Carrigan heard a movement behind him.

"M'sieu, you will stop ze talk or I brak hees head wit' ze paddle
in my han'!" came the voice of Bateese close to his shoulder. "Do
I mak' ze word plain so m'sieu compren'?"

"I get you, old man," grunted Carrigan. "I get you--both!"

And he leaned back against his dunnage-sack, staring again at the
witching slimness of the lovely Jeanne Marie-Anne Boulain as she
calmly resumed her paddling in the bow of the canoe.





V


In the few minutes following the efficient and unexpected warning
of Bateese an entirely new element of interest entered into the
situation for David Carrigan. He had more than once assured
himself that he had made a success of his profession of man-
hunting not because he was brighter than the other fellow, but
largely because he possessed a sense of humor and no vanities to
prick. He was in the game because he loved the adventure of it. He
was loyal to his duty, but he was not a worshipper of the law, nor
did he covet the small monthly stipend of dollars and cents that
came of his allegiance to it. As a member of the Scarlet Police,
and especially of "N" Division, he felt the pulse and thrill of
life as he loved to live it. And the greatest of all thrills came
when he was after a man as clever as himself, or cleverer.
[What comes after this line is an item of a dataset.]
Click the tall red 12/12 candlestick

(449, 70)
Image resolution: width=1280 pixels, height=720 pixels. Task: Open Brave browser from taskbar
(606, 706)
This time it was a woman--or a girl! He had not yet made up his
mind which she was. Her voice, low and musical, her poise, and the
tranquil and unexcitable loveliness of her face had made him, at
first, register her as a woman. Yet as he looked at the slim
girlishness of her figure in the bow of the canoe, accentuated by
the soft sheen of her partly unbraided hair, he wondered if she
were eighteen or thirty. It would take the clear light of day to
tell him. But whether a girl or a woman, she had handled him so
cleverly that the unpleasantness of his earlier experience began
to give way slowly to an admiration for her capability.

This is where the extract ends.